Sovyetler Birliği'nin Türkiye'ye ilgisi, T.B.M.M.'nin kurulmasından çok daha önce başlamıştı. Sovyetler gizli anlaşmaları ilan ederek Türkiye konusunda Çarlık Rusya'sının politikasını gütmediklerini belirtmek istemişlerdi. Anadolu'da M. Kemal Paşa önderliğinde başlayan Ulusal Mücadele Sovyetler tarafından iyi karşılanmıştı. Türkiye, emperyalizme karşı Ulusal Bağımsızlık Savaşı verirken, Sovyetler de İtilaf Devletleri'nce desteklenen karşı devrimci güçlerle ve Polonya ile savaşıyordu. Bu bakımdan her iki ülke de aynı düşmana karşı savaştıkları için birbirlerini doğal müttefiki olarak görüyorlardı. Türkiye'nin bağımsızlık savaşının Sovyetler Birliği'nin kendi çıkarları açısından çok büyük önemi vardı. Çünkü Mondros Ateşkesi'nden sonra İngiltere İstanbul'a, Boğazlara, Kafkasya'ya, Afganistan'a egemen olarak Sovyetleri güneyden kuşatmıştı. Ayrıca İngilre Batı Anadolu'yu Yunanistan'a vererek, Ege Denizi'ne egemen güçlü bir Yunanistan ve Doğu Anadolu'da da İngiltere'nin güdümünde bir Ermenistan ve Kürdistan kurmak, böylece Sovyetleri sıkıştırmak istiyordu. Aynca Kafkasya'da İngiltere'nin kurduğu bağımsız devletler (Ermenistan, Gürcistan, Azerbeycan) aracılığı ile Sovyetler Bakü petrollerinden de yoksun bırakılmıştı. İşte Sovyetler Boğazlar ve Anadolu'ya sahip dost veya hiç değilse kendisine düşman olmayan bir Türkiye'nin varlığını kendi çıkarları açısından yararlı görüyordu. Kafkasya'da kurulan baraj ancak Türkiye ile işbirliği yapılarak yıkılabilirdi. Ayrıca Sovyetler Birliği, Türkiye'nin emperyalizme karşı bağımsızlık savaşı yapmasının, Türkiye'nin Sovyetleşebileceğini, böylece bütün islam dünyasının da kazanılabileceğini düşünerek umutlanıyorlar ve Türk Ulusal Bağımsızlık Savaşı'nı sevinçle karşılıyorlardı. Bakü de yapılan III. Enternasyonal'in kararları da Sovyetler'in bütün Müslüman uluslar üzerinde etkili olması için Türkiye'yi desteklemesine başka bir nedendi.

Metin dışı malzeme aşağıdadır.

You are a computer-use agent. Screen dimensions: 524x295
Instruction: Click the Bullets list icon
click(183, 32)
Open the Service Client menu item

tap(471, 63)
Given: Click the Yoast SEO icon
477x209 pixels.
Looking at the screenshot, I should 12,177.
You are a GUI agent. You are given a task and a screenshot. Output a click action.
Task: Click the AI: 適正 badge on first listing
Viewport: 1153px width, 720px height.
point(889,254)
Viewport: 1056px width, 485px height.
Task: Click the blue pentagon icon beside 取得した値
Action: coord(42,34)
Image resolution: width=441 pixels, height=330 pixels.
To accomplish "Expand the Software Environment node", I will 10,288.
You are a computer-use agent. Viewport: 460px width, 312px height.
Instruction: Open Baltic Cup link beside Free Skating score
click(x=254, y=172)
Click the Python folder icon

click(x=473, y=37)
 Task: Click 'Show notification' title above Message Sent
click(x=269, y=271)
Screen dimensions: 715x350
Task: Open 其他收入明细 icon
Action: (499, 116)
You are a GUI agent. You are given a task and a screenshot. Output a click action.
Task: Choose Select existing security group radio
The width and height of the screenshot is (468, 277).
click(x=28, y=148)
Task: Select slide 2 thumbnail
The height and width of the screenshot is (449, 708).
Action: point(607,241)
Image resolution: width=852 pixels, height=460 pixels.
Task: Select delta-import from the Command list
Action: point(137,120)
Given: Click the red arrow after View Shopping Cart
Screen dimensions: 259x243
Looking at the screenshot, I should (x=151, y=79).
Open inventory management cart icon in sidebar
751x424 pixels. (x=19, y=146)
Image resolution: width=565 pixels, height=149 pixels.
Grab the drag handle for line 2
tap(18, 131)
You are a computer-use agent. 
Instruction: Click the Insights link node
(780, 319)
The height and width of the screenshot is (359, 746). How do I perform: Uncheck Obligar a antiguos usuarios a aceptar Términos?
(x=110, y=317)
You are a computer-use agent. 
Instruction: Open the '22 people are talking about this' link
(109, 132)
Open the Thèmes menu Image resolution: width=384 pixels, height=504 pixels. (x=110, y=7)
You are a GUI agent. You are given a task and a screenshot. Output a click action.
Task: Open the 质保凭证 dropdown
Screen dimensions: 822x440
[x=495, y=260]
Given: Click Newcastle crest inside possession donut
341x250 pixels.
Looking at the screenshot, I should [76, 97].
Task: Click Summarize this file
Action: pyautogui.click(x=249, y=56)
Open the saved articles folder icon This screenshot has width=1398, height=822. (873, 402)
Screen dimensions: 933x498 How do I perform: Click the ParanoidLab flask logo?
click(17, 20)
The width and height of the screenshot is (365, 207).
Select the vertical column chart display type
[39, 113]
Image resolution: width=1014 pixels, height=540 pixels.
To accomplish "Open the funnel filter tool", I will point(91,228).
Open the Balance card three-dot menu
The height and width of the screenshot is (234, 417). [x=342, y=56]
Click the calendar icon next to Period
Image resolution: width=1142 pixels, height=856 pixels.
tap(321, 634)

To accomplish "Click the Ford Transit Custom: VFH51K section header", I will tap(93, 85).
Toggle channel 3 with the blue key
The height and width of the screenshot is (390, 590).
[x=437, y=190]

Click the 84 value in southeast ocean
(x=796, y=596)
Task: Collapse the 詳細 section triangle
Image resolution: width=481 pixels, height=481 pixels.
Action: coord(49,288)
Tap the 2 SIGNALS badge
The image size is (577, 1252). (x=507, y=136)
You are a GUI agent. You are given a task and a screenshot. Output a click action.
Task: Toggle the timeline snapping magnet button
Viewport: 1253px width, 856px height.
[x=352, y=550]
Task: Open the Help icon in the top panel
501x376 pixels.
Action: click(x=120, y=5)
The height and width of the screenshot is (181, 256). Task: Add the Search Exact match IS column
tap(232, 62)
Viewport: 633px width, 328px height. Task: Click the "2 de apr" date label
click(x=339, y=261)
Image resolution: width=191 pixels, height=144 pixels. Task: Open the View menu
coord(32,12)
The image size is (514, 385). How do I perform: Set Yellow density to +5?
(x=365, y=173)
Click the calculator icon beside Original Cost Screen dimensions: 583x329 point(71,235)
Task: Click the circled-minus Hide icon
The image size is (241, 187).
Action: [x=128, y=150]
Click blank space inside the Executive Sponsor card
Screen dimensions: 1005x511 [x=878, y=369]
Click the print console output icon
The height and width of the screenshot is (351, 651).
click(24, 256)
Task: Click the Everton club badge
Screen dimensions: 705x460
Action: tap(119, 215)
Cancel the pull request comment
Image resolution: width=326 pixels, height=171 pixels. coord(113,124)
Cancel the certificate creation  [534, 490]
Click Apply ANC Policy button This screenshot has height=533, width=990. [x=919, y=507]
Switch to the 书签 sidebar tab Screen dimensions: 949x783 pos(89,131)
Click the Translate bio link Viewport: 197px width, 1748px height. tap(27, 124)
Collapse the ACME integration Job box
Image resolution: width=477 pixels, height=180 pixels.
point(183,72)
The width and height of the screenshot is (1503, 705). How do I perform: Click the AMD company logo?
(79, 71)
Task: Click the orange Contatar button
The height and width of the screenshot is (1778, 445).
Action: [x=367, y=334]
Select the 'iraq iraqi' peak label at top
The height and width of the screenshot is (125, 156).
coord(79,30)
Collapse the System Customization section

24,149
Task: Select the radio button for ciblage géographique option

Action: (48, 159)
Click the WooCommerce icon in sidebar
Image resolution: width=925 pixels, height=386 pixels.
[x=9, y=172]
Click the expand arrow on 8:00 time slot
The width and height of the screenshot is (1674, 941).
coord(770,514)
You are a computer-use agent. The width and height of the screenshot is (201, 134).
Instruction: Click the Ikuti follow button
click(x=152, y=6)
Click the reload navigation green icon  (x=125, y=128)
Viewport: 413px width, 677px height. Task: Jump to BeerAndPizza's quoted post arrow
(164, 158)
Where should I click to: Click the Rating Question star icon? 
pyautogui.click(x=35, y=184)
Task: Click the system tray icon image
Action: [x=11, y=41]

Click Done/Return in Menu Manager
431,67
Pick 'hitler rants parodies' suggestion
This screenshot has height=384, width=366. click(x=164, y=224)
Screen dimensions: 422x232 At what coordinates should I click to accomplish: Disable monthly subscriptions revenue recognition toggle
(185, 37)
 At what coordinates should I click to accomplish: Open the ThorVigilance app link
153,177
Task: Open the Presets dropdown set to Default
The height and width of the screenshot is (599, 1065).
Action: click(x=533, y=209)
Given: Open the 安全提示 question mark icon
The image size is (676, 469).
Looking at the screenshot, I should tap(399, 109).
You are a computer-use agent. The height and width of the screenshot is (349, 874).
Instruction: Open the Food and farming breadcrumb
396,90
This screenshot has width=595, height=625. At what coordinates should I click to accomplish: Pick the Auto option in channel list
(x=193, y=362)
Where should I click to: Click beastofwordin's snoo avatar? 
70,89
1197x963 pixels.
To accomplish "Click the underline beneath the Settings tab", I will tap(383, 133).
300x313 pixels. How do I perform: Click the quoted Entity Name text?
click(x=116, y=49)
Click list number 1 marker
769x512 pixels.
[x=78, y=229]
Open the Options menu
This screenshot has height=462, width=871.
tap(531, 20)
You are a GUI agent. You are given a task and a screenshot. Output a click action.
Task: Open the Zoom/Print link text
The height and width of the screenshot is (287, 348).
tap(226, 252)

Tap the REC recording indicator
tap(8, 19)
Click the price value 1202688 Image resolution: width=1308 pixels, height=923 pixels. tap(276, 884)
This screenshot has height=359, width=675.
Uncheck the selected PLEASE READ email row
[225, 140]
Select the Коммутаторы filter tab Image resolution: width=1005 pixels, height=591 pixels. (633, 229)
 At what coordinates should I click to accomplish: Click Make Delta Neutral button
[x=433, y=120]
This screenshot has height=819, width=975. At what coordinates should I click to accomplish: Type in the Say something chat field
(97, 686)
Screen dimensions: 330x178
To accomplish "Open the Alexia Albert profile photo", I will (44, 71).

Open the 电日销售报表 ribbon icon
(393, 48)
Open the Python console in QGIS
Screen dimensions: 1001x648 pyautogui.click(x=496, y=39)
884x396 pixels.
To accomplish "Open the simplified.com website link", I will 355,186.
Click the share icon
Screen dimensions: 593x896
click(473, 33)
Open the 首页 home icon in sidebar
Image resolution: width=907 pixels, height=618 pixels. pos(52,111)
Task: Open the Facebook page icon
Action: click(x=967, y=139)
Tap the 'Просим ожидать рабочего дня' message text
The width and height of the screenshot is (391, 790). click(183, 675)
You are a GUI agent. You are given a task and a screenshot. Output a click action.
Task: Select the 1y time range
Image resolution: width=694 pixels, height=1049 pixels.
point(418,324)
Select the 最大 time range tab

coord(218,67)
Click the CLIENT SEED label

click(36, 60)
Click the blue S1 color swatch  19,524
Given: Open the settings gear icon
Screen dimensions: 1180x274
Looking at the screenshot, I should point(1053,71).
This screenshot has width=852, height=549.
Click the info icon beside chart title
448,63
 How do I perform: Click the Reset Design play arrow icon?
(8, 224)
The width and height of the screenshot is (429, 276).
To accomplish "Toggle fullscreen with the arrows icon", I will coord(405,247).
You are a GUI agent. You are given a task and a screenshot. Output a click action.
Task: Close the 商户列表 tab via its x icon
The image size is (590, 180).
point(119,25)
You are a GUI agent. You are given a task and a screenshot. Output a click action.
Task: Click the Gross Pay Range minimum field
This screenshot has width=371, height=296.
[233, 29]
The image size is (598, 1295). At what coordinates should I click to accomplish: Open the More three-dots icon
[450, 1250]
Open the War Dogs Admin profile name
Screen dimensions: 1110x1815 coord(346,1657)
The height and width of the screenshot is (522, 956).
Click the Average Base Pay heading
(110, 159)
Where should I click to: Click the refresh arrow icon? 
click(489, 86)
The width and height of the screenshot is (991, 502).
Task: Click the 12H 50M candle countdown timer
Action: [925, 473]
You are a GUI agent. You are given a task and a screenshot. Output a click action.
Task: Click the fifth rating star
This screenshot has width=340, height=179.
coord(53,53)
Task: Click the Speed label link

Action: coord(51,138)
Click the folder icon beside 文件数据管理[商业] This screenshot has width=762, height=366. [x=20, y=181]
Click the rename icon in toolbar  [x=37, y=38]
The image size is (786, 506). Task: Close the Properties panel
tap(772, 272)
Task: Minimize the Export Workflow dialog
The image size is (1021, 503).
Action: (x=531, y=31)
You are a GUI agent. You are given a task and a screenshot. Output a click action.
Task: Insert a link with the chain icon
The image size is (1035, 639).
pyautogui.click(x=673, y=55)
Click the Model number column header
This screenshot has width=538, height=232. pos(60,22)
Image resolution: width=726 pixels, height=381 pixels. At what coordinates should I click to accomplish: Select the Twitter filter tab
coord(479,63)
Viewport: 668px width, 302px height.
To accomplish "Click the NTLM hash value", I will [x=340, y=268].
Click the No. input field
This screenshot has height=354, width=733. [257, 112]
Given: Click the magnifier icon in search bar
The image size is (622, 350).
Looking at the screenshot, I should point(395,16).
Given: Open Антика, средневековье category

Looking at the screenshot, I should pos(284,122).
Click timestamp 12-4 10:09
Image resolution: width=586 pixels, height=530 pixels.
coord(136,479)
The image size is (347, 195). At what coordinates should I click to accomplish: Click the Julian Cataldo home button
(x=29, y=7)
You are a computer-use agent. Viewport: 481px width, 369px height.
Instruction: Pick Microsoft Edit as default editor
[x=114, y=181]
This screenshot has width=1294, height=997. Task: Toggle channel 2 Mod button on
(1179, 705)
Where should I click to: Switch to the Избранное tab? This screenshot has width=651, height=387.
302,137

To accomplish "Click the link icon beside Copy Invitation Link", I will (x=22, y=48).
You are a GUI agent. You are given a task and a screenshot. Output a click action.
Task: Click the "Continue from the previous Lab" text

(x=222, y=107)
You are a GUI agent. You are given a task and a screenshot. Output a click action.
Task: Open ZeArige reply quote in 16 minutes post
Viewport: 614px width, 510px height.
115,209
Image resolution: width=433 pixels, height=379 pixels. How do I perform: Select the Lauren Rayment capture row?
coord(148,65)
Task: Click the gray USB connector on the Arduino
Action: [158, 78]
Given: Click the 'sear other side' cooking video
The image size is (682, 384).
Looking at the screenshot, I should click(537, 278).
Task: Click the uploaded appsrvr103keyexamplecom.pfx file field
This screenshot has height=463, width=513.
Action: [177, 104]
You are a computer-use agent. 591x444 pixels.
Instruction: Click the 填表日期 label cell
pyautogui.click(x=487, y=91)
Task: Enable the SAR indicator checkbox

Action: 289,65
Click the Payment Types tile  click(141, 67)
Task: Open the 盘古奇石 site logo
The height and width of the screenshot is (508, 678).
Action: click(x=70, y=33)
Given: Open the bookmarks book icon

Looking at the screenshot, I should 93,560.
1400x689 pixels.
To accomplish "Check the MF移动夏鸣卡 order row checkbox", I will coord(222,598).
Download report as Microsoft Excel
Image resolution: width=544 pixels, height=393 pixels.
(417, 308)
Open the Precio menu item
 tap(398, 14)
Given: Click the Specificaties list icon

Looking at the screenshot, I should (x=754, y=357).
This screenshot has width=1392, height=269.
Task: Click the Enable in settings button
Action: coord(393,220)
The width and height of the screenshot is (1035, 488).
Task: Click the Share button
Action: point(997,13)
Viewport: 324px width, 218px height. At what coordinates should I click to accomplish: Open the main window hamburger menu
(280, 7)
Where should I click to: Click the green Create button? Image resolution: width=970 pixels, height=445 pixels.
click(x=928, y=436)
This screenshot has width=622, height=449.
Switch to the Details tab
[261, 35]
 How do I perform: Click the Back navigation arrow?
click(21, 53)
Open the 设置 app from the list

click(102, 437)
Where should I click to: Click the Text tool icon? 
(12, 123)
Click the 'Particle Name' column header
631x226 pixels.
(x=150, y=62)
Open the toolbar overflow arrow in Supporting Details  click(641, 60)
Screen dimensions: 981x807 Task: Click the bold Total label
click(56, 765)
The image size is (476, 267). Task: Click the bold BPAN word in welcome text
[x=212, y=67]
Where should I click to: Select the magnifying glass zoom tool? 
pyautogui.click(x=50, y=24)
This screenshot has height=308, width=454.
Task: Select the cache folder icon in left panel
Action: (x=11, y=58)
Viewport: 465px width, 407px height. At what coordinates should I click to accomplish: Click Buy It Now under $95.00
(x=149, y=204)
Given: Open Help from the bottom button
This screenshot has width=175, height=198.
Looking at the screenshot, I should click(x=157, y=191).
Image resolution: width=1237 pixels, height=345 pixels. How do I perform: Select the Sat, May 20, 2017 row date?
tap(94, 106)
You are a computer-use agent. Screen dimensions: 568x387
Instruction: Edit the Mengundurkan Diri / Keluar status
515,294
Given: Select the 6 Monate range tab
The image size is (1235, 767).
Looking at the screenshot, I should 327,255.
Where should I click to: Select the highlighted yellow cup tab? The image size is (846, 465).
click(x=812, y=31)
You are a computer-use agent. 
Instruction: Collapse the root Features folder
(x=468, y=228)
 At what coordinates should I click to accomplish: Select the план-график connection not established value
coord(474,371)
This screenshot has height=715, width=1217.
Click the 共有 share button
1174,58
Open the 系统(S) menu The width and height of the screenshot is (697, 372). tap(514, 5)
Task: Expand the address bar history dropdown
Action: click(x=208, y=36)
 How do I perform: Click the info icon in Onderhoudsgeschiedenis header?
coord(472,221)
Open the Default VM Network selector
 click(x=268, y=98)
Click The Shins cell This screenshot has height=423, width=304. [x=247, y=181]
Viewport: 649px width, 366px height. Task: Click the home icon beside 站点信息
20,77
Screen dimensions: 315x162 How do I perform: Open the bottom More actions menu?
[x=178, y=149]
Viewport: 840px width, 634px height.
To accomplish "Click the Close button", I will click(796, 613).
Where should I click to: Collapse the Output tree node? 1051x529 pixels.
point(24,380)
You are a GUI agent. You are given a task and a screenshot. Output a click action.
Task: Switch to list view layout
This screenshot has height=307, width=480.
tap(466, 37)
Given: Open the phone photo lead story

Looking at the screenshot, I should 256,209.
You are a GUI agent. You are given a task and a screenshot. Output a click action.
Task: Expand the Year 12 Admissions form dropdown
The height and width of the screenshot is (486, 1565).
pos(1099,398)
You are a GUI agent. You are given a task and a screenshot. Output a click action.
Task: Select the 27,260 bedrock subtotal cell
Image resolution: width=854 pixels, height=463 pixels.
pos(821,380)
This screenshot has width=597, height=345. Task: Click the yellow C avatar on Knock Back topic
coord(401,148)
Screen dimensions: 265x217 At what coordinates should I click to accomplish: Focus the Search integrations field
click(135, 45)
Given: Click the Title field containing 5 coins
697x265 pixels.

Sovyetler Birliği, Türkiye'nin emperyalizme karşı bağımsızlık savaşını kazanmasının, bütün sömürgelere örnek olabileceğini ve sömürgelerin de ayaklanması sonucu, buraları sömüren Avrupa ülkelerinin fakirleşerek, kapitalizmin çökeceğini düşünüyorlardı. Görülüyor ki Sovyetler Birliği'nin Turkiye'yi desteklemesi için kendisi açısından büyük çıkarları bulunuyordu.

Türkiye, İtilaf Devletleri (İngiltere, Fransa, İtalya, A.B.D.) ile savaş durumunda idi. Toprakları İtilaf Devletleri'nin orduları ve Yunan Orduları tarafından işgal edilmişti.Bu bakımdan Türkiye'nin Avrupa'dan yardım alması söz konusu olmadığı gibi, onlarla savaş durumundaydı.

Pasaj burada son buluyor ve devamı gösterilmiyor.